**Extracted entries**

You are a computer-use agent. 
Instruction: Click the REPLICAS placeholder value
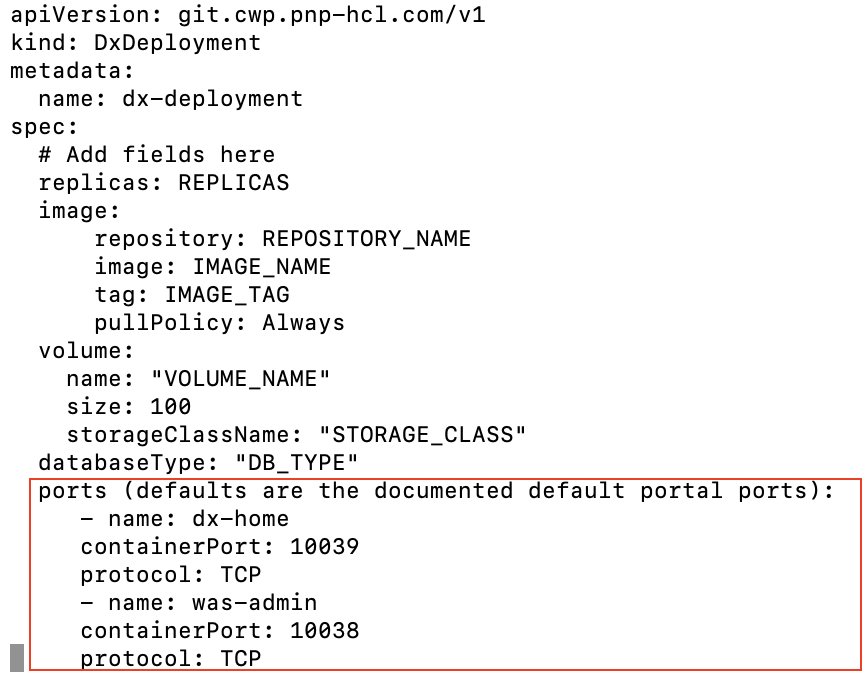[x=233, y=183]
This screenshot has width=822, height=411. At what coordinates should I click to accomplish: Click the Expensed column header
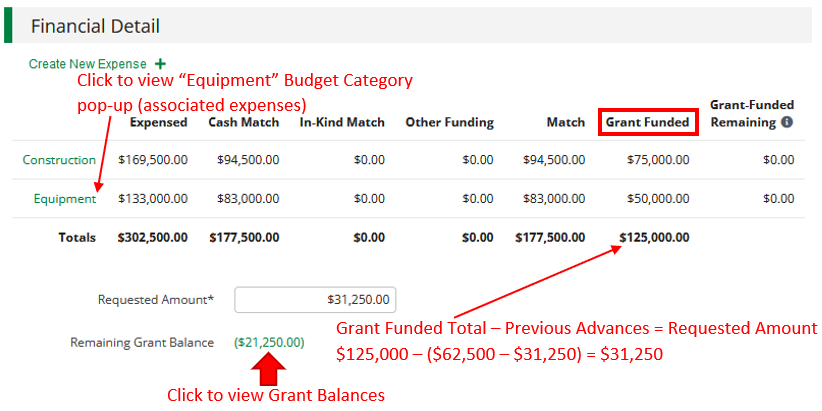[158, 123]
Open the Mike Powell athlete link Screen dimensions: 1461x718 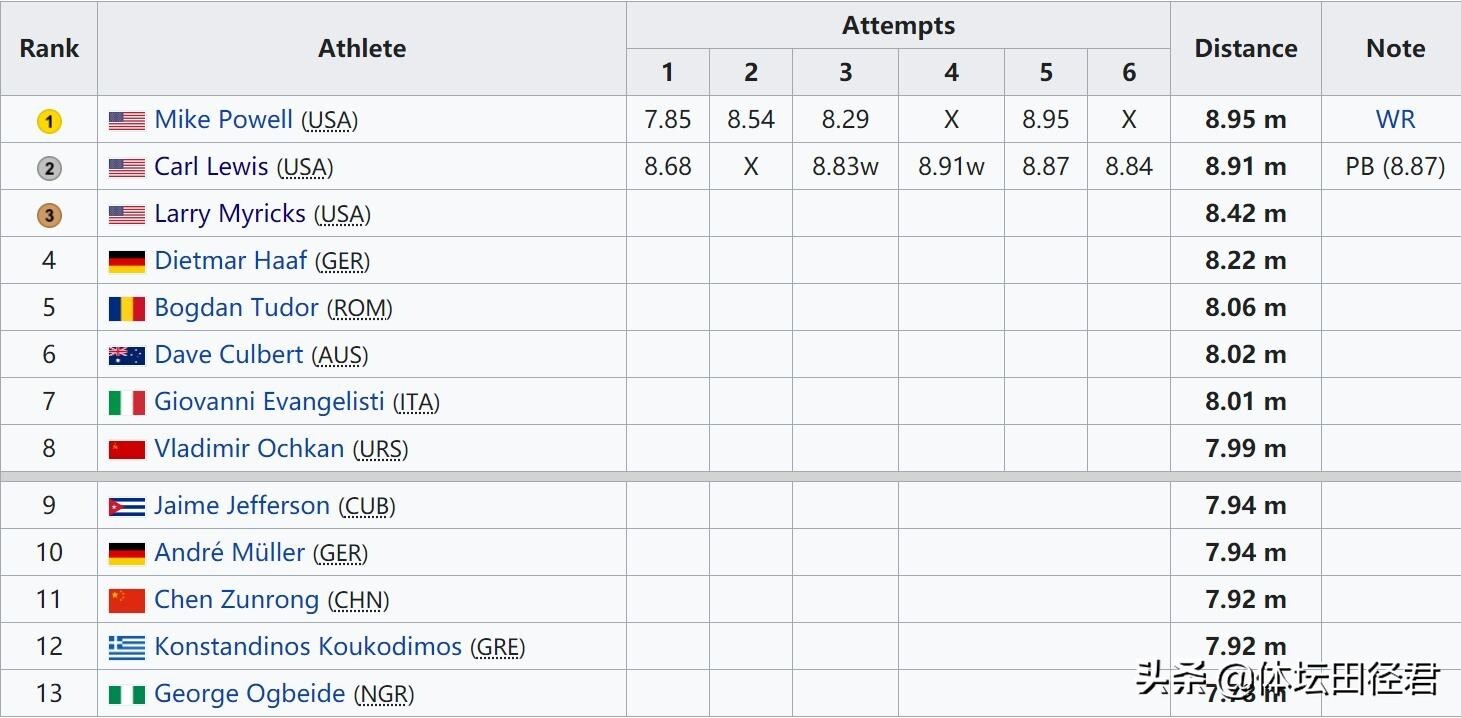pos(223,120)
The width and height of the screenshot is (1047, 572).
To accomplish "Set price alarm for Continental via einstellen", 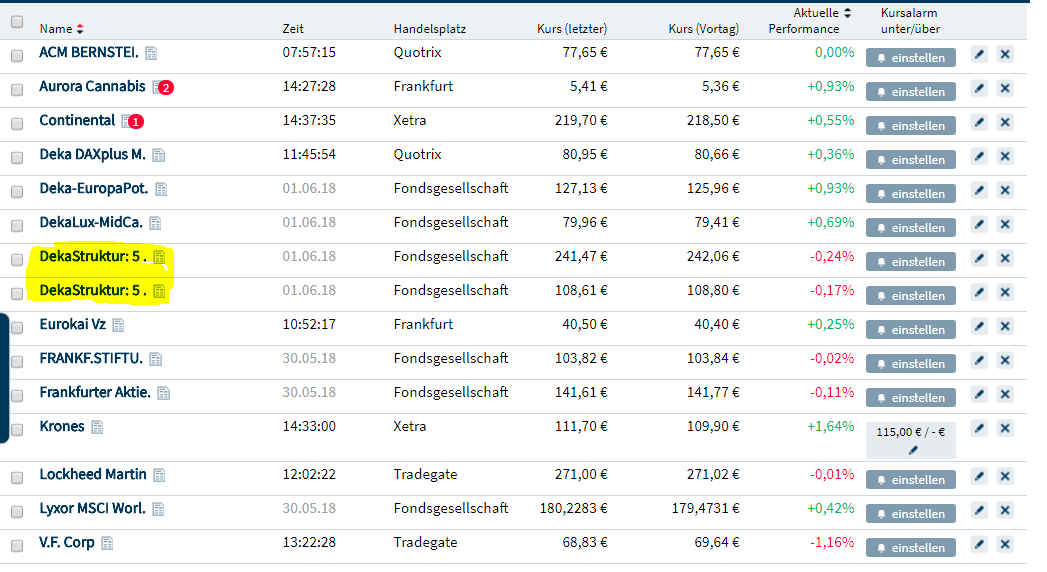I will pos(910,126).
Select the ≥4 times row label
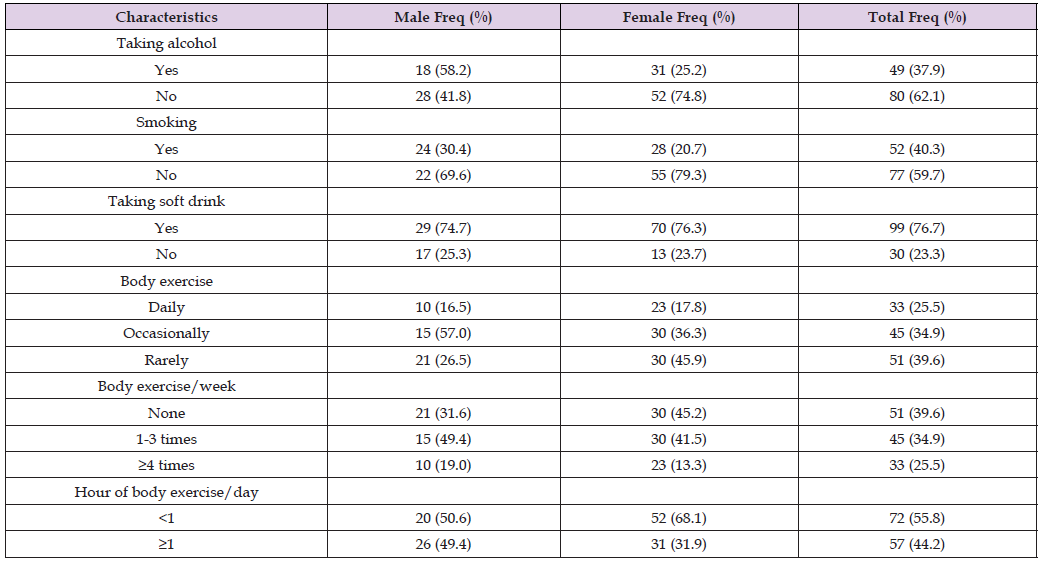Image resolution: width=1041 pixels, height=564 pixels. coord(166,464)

**Required work**
Extract each line from the records above that contains the word "screenshot".

**Response to the exercise**
This screenshot has width=822, height=411. At what coordinates should I click to accomplish: Click the Expensed column header
The width and height of the screenshot is (1047, 572).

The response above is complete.